Display Outputs and Eyefinity
One area of GPU that usually doesn't get a lot of attention is the display pipeline, and very little has changed since GPUs started to support dual dual-link digital outputs several years ago. Of course, that's not quite true, as there have been a few innovations in this area.
For example, HDCP support was added before the first Blu-ray discs were available, and we've seen HDMI and DisplayPort arrive. HDMI was something that AMD put a lot of weight behind, as it added a unique audio passthrough capability that enabled you to connect an HDMI cable to your graphics card and carry audio over it without the need for any additional connectors. The audio signal was passed over the PCI Express bus, through the GPU and out of the display outputs.
This improved over time, with support for higher quality audio streams over the HDMI connector - the Radeon HD 5870 extends this by adding support for Dolby TrueHD and DTS-HD Master Audio bit-streaming on top of the 8-channel LPCM bit-streaming already supported on RV770. This is a first for a graphics card, and is an important step for home theatre PC builders.
However, because the HD 5870 is primarily a card for gamers, the HDMI upgrade isn’t as significant as it will be on some of the lower-end models in the HD 5000-series. Instead, the most significant change to the display engine on RV870/Cypress is ATI Eyefinity technology. This enables support for up to six concurrent displays.
Despite having four display outputs on the Radeon HD 5870 we have here, the standard only supports up to three concurrent displays because of the way the display output engine has been designed. The display engine is split into two threes, and both portions need to be activated (with the requisite number of display outputs on the back of the card) to support the maximum number of display outputs.
The standard Radeon HD 5870 can drive two displays from a combination of the two DVI ports and HDMI connector, while the third display must come from the DisplayPort connector. It's not truly flexible, as we imagine most of you won't have DisplayPort screens - you'll be limited to two displays like all current graphics cards if that's the case.
Support for six displays will follow on a newer card known as the Radeon HD 5870 Eyefinity Edition. This is effectively the same card and GPU as the Radeon HD 5870 we have here, but it's got six mini-DisplayPort outputs on its PCI bracket.
The upcoming ATI Radeon HD 5870 Eyefinity Edition with its six display output connectors
Matrox has done something similar to this with its DualHead2Go
plug-in modules. As with the Matrox solution, there's also a software component to Eyefinity.
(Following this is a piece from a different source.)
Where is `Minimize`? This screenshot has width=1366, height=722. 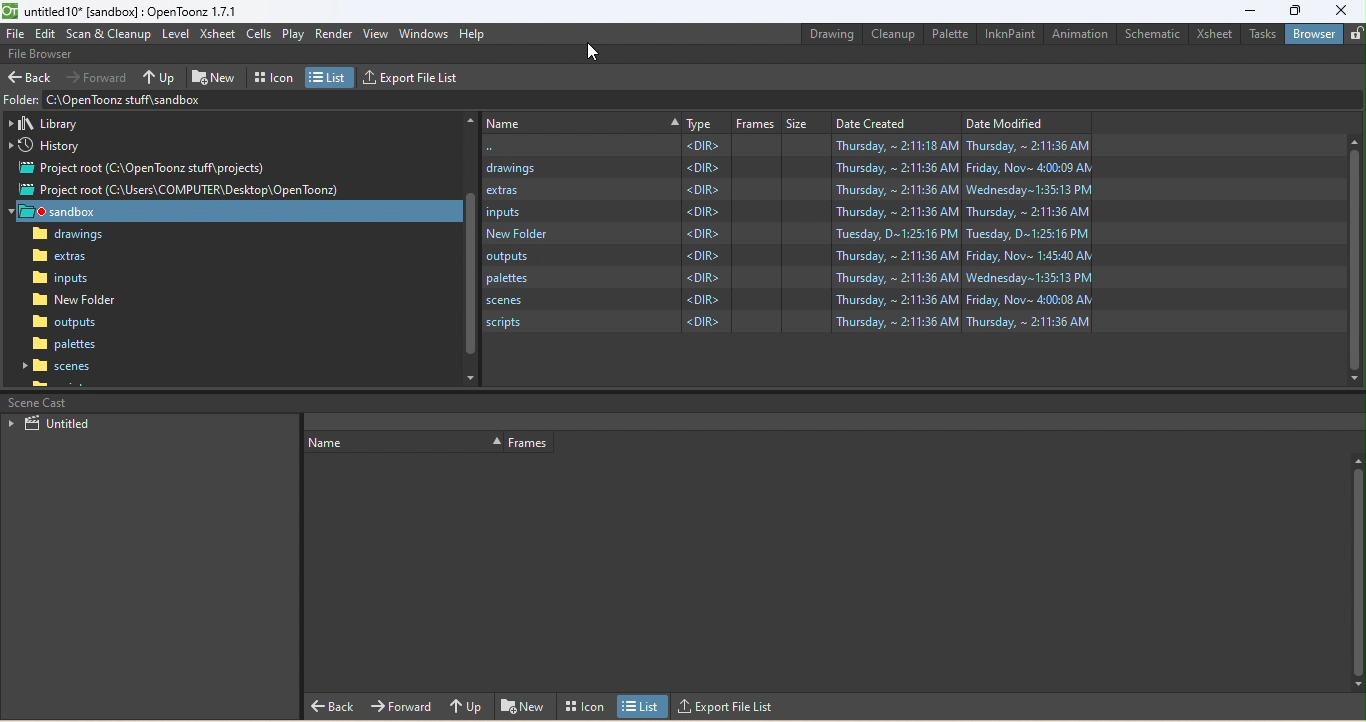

The Radeon HD 5800 driver is home to this software, which enables you to control all of your displays as a single surface, meaning one huge display is visible to applications and games. What's more, you can set display groups through the user interface, changing the way the multi-monitor array is seen by applications.
For example, if you want to span a video across four displays and then use the other two other applications such as your internet browser or word processor, that's configurable in the Eyefinity driver control panel. It's not all roses though, and the software isn't quite perfect yet, because there are a few things missing that haven't quite been finished yet.
In many respects, that's to be expected, because this is the first time this technology has been rolled out, but we have to evaluate its viability in its current state. The main problem is bezel correction, or the lack of it, which ruins the whole experience for us at the moment. Without bezel correction, it's quite obvious to the eye that there are three (or six) displays because the world doesn't line up properly when it spans across the monitors.
On the whole, Eyefiniti is an interesting addition to the overall equation, and with bezel correction fixed, the immersion will be incredible. However, the software needs a bit more work before it's truly ready for the big screen (excuse the pun). We're hopeful though, because it could provide much improved immersiveness for hardcore gamers - especially those who live and die for Matrox's multi-monitor solutions. What we'd really like to see though is support for a 'main' screen and two satellite screens. A pair of 20in monitors in portrait mode either side of a 30in main monitor would give the best of both worlds in our opinion, but we guess it's too early to expect support for custom display configurations. It gives AMD something to aim for in the medium term, though!